What would have worked? Showing Cathy as a teen in psychiatric care, developing the Helen persona as a means of protecting her fragile psyche. Since Helen repeatedly flashes back to Cathy’s memories of childhood, it’s obvious who she really is and why she doesn’t like people trying to get laid. She sees them all as the groping man in the front seat of her mother’s car.

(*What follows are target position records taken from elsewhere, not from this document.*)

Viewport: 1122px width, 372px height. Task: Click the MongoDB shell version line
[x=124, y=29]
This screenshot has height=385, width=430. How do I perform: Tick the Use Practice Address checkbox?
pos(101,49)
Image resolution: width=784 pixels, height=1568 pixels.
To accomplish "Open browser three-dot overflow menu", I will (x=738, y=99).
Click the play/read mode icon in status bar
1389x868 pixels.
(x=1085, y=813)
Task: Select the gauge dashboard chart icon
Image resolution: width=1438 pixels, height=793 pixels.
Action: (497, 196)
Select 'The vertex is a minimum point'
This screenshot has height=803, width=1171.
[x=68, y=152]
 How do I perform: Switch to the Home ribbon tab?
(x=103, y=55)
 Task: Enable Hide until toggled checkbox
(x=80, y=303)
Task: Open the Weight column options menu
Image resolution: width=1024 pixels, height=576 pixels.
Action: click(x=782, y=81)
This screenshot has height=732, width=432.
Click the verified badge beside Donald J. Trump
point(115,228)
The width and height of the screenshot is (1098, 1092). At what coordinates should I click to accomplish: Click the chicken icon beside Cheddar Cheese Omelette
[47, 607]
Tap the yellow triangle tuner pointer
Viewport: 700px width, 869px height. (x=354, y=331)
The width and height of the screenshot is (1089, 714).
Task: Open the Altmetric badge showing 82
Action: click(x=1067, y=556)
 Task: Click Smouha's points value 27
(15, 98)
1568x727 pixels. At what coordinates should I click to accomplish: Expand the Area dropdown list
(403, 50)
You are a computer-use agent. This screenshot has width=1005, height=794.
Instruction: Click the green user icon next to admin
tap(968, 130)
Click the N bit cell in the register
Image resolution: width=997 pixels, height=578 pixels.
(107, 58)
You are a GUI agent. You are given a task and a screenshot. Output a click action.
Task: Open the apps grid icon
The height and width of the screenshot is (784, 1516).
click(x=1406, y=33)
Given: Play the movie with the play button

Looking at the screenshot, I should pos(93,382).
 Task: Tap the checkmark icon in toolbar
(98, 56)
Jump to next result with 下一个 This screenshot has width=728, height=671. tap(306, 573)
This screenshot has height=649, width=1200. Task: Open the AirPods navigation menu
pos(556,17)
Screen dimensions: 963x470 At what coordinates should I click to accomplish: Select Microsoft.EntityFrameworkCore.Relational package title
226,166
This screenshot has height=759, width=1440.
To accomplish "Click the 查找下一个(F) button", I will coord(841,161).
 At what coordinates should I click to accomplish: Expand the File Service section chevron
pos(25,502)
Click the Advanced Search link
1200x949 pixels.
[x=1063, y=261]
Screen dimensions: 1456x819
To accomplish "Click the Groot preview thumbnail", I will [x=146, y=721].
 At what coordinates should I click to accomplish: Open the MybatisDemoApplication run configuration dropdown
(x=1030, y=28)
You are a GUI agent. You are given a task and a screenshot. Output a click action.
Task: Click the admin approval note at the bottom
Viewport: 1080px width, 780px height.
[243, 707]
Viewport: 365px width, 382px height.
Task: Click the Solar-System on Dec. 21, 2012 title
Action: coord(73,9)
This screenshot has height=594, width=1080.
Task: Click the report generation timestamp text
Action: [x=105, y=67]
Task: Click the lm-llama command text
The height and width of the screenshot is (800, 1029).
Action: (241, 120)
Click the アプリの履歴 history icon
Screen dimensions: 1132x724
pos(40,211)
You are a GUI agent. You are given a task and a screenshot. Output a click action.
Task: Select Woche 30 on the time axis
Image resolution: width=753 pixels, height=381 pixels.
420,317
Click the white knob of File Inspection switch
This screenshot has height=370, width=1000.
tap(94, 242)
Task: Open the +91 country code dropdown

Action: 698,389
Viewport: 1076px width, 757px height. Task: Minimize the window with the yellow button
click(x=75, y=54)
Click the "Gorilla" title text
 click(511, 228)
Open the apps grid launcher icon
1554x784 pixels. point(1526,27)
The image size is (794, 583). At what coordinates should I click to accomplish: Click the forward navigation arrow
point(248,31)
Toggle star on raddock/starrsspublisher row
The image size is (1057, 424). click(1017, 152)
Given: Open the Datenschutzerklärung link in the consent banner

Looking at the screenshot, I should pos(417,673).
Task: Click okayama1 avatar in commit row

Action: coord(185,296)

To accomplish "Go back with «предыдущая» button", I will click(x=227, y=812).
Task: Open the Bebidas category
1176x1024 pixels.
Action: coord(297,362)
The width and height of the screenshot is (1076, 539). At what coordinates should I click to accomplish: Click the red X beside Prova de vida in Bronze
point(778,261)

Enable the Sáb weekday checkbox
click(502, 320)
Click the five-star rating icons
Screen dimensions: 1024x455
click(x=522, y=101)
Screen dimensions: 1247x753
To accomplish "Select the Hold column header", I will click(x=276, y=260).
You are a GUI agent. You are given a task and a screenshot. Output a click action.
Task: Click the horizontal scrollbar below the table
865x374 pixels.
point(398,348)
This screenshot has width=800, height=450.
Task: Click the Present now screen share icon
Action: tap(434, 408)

In Hitchcock’s 1960 masterpiece “Psycho,” we are introduced to amoral thief Marion Crane. She rips off her company for $40 grand and, after being noticed by the State Police, dumps her car and buys a new one. While hiding out from the authorities, she meets hotel proprietor Norman Bates. Unlike Crane, Norman is an upstanding and responsible young man who cares for his ailing mother. He is her polar opposite on the surface, and throughout the film, they switch places as character types. Her murder is the catalyst, since being stabbed to death is a much too grievous punishment for the theft she committed. As more and more is revealed about Norman, his initial facade breaks down and he takes the place of Marion as the antagonist. The shock and impact of Psycho was learning that Norman Bates and his mother essentially occupied the same fractured mind. But that impact would be nullified if we had already sat through several hundred flashbacks of Norman visibly murdering Marion before the big climactic reveal. “Stage Fright” shows us why Cathy is so traumatized, shows her slashing a man with a glass shard and then shows us her as a troubled adult surrounded by murders committed with pieces of glass. There’s no dynamic arc or reveal. The characters in this one are static entities. What we learn about them early on never changes and is never added to.
The killings themselves also suffer from dull repetition. The victims each notice the killer’s presence because a nearby glass object must be shattered to provide a weapon. Despite the fact that it would be remarkably easy to either flee or fight, the victims instead stand there with a blank expression until the shard strikes them. They then stagger painfully a short distance away, where they are again confronted and do nothing. Cut to a gloved hand holding the shard and a canned scream. This scenario is the description of nearly every murder in the film. And while glass is certainly available in various thicknesses with differing integrities as far as breakage, it seems unlikely that it could easily penetrate sturdy objects like the back of a theater seat. Or the top of a human skull.
“Stage Fright” has the general concept of a slasher film, but it feels like a body without a soul. It’s a flat imitation of the art form, and it ends with the seeming hope for a sequel that never coalesced. It’s for the best that the curtains closed.
Body count: 7
- A woman dies in a car accident.
- A man is stabbed in the groin.
- A woman is stabbed in the chest and torso.
- A woman is stabbed in the neck and back repeatedly.
- A man is stabbed in the top of his head.
- A man is stabbed in the back through a theater seat.
- A man is stabbed in the throat with a mirror shard.